First, a comparison: Waterfall looks like this:
Waterfall: Plan –> Envision –> Design –> Develop & Test –> Deploy
Agile: Plan –> Sprint –> Sprint –> (occasionally) Deploy –> Sprint –> Deploy
A SOA SDLC looks more like this:
Plan –> Sprint (Process and User Experience) –> Sprint (Process & Services) –> Deploy –> Sprint (P&UX) –> Sprint (P&S) –> Deploy
In other words, you get as far as you can go with the user experience, you update the services, and you deploy. Then, you do it again. (I think Agile works a LOT better than waterfall).
So what does a “Sprint (Process and User Experience)” do? The dev team is focused ONLY on the front end. No changes to the back end are allowed. This is a feedback cycle, in that services are developed slowly and carefully, mostly with heavy unit test and runtime testing requirements. During that time, there is less involvement with the customer’s team. So by cycling like this (assuming sprint length of between three weeks and five weeks), you can have greater feedback and user acceptance testing by consuming more of their time in U/X during ‘high cycles’ and let them do their ‘day jobs’ during service cycles.

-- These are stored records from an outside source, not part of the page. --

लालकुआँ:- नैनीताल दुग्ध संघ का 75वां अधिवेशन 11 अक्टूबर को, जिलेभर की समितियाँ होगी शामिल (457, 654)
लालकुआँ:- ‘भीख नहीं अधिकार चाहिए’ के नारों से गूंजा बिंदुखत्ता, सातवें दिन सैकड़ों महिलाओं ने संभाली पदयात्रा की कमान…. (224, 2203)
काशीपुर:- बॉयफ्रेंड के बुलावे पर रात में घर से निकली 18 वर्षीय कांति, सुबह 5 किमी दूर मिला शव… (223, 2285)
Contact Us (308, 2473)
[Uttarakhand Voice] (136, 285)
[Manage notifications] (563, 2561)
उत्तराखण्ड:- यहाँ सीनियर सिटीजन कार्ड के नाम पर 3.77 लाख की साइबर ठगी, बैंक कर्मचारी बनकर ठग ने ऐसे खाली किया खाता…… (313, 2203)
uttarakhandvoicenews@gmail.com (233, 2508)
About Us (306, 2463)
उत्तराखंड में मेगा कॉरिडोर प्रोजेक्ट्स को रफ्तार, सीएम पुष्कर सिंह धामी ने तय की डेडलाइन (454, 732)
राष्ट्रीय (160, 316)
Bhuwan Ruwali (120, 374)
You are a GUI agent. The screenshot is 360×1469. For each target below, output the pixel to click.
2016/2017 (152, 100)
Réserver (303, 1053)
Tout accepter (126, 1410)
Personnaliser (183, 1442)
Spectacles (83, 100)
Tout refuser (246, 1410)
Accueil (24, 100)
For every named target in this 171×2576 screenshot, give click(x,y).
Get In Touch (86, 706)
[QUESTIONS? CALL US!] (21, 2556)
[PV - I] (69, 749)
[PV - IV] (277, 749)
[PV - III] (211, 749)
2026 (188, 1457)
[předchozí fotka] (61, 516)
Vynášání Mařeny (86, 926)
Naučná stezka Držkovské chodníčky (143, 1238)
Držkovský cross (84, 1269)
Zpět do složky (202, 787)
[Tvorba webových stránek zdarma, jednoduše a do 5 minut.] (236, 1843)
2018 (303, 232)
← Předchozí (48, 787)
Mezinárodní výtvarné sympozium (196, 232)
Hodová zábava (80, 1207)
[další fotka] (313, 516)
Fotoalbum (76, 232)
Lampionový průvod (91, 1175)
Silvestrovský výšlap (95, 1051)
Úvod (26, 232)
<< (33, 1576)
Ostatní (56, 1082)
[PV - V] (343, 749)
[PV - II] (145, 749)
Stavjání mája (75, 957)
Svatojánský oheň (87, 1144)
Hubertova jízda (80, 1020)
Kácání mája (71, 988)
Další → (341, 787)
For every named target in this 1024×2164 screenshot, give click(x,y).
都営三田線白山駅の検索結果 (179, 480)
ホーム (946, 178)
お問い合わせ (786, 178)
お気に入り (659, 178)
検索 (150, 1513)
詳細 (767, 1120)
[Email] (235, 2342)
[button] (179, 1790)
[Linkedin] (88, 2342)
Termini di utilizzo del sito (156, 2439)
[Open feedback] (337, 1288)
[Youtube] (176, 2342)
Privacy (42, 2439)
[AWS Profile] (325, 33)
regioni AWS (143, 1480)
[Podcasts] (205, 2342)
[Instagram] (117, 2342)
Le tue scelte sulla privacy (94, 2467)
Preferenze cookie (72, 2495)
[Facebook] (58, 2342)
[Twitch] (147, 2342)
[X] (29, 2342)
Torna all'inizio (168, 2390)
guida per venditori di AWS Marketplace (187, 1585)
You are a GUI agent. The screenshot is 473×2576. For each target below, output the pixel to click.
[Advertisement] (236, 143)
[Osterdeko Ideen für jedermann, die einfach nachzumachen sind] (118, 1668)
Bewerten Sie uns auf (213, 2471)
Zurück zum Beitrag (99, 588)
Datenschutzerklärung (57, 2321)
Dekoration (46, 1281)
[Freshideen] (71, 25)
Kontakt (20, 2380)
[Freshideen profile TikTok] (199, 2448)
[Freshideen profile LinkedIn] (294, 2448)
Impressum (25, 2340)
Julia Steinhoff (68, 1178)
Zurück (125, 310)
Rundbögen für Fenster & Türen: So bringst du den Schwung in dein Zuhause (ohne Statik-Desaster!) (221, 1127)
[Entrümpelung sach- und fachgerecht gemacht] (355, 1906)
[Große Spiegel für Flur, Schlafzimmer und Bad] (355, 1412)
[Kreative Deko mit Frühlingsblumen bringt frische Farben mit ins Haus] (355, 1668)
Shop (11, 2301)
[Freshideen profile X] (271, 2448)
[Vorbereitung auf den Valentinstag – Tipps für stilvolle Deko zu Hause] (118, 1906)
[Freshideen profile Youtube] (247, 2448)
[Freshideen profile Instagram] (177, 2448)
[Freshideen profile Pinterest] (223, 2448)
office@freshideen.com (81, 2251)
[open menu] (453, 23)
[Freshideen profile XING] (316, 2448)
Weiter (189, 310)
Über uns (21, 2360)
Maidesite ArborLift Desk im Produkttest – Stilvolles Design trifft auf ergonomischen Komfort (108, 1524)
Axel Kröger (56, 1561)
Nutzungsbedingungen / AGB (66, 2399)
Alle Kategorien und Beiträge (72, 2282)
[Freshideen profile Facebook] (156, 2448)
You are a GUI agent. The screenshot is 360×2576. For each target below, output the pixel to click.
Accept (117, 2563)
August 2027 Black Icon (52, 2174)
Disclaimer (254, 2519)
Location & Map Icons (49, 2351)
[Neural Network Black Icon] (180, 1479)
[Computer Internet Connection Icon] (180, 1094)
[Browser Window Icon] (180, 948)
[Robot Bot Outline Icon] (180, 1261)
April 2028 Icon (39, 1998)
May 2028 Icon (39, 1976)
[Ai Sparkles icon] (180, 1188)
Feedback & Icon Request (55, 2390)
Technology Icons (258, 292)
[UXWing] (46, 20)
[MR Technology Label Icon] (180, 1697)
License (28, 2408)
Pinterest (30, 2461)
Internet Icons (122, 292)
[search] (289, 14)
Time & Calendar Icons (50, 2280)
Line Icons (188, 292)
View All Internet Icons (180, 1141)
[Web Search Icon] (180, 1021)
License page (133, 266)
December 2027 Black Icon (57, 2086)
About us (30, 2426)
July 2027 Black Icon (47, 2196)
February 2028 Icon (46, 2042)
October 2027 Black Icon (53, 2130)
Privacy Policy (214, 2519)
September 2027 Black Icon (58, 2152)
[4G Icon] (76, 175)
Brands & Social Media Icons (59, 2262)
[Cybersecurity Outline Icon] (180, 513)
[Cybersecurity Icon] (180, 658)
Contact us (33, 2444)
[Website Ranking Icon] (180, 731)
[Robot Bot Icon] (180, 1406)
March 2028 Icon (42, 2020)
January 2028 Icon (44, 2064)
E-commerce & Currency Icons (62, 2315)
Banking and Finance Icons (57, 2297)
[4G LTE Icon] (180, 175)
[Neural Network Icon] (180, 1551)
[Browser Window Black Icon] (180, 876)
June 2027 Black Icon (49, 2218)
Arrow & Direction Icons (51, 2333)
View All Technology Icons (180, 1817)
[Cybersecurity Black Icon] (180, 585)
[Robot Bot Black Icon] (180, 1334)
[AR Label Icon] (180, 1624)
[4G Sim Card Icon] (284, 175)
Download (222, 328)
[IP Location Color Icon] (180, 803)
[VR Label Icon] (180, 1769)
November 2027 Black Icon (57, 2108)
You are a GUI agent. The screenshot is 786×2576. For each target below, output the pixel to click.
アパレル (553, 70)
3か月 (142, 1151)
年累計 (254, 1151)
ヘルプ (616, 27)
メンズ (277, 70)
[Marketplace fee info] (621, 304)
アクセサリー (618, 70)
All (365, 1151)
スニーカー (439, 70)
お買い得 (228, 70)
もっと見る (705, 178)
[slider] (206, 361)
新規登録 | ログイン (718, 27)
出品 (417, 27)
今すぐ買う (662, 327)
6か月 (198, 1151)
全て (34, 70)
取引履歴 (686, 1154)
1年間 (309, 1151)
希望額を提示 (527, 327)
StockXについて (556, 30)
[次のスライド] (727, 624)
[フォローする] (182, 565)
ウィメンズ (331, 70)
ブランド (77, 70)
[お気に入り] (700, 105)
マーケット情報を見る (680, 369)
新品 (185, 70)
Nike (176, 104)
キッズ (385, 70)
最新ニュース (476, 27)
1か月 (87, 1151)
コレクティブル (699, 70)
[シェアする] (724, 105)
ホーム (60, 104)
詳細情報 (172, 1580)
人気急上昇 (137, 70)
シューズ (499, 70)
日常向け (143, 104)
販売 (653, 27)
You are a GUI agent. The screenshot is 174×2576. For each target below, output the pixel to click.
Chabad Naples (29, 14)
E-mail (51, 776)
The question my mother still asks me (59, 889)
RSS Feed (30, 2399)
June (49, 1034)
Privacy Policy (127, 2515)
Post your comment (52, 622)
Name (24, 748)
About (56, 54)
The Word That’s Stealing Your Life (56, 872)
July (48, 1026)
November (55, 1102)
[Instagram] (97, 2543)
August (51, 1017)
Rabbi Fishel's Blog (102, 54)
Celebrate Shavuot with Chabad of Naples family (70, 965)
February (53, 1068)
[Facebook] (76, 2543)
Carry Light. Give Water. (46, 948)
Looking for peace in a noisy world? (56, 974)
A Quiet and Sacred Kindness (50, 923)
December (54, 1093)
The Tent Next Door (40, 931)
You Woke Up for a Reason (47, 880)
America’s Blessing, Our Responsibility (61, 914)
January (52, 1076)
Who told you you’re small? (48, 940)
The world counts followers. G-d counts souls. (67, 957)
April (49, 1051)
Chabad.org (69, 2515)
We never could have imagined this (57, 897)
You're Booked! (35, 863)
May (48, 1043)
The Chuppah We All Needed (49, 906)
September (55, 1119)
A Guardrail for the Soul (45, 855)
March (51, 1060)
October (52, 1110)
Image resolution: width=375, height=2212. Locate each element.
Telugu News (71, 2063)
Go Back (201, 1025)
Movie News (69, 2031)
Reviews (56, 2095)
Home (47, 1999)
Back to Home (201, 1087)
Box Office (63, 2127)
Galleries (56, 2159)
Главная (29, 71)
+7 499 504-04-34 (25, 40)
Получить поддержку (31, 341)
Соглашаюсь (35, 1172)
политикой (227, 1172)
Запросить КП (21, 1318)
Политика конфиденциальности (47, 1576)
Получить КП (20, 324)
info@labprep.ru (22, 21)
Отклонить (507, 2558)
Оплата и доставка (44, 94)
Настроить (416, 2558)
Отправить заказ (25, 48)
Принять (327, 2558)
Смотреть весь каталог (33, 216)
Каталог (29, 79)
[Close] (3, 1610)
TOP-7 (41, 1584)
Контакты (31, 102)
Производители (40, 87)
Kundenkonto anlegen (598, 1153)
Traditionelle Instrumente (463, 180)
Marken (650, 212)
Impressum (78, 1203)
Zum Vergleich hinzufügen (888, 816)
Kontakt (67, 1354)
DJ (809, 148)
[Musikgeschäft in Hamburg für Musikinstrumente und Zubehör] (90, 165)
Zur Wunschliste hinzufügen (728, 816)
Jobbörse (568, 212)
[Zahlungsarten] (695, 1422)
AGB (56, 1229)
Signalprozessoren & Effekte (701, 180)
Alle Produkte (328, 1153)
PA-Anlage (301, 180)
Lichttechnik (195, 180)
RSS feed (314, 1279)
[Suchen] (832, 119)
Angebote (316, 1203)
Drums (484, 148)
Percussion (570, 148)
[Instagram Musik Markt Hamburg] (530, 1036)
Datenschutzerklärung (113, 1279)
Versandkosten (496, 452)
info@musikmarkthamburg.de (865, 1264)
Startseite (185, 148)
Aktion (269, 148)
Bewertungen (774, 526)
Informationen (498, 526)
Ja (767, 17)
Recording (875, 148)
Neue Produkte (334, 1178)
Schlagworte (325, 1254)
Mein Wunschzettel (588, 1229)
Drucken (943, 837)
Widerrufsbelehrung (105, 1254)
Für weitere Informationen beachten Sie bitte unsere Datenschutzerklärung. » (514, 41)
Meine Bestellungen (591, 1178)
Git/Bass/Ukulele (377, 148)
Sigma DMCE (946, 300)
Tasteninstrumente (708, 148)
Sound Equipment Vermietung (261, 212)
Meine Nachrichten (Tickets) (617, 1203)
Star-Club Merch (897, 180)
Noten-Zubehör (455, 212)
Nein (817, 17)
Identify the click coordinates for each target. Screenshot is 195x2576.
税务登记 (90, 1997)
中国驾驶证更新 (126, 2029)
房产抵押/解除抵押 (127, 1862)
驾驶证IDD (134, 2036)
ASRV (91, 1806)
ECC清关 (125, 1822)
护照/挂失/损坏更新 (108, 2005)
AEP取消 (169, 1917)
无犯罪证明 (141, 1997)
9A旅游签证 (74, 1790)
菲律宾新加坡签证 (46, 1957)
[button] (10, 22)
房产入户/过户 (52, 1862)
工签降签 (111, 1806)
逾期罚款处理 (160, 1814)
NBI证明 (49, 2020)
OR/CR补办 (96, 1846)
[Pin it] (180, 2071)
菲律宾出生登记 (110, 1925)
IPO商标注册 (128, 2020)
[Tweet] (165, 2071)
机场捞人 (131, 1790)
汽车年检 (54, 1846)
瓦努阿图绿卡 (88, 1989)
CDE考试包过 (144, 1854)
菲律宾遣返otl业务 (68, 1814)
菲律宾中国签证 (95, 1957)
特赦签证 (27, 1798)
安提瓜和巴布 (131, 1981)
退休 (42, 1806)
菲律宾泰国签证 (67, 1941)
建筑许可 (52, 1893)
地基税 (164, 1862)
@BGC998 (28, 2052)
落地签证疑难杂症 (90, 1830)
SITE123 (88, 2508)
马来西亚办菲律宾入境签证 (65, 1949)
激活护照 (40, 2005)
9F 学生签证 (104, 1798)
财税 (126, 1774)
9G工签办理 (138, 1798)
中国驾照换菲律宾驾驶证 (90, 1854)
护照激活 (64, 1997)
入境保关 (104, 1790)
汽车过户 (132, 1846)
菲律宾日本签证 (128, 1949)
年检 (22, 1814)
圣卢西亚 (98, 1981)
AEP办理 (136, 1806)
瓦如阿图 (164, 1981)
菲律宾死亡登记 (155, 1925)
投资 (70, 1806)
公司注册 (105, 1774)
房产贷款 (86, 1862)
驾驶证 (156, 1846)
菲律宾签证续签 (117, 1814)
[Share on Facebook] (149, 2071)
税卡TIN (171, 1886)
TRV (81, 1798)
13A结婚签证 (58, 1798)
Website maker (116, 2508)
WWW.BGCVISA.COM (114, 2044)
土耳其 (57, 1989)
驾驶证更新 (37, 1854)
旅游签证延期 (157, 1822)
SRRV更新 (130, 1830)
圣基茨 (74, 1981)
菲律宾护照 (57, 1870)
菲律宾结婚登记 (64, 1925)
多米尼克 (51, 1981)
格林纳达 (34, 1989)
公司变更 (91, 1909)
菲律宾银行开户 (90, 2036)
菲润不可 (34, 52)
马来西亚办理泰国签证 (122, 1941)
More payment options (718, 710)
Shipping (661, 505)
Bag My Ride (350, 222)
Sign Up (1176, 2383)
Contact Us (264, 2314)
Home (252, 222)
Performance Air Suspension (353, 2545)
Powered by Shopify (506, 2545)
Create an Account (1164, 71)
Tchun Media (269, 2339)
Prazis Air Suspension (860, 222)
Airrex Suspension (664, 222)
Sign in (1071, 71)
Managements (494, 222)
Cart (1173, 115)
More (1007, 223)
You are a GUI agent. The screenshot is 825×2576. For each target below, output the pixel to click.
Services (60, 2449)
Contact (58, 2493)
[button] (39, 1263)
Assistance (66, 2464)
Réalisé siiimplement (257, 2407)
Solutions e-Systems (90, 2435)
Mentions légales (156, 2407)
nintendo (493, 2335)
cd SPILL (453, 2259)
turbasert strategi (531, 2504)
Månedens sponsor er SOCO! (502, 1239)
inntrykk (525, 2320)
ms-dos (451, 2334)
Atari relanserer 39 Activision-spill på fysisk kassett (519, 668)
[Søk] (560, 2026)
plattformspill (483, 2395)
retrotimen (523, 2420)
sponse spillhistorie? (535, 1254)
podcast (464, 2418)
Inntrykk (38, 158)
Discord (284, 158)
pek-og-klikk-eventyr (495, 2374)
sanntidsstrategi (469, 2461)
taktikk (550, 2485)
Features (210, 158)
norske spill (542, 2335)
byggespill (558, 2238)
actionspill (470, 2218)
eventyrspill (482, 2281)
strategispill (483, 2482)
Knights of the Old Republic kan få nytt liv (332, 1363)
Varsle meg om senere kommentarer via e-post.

During “Sprint (Process and Service)” cycles, the team focuses on meeting the string requirements for creating and consuming enterprise services. Heavy unit tests. Real-time test harnesses. Synthetic Transactions. Idempotent design. Activity Monitoring. Performance testing. Reliability testing. You get the picture.
Both kinds of sprints: process changes are happening. That is because it can take a LONG time to run through a User Acceptance test on a Process, get feedback, and incorporate it. No good reason to create a ‘low cycle’ in that work.
I’m assuming mature process management tools, of course.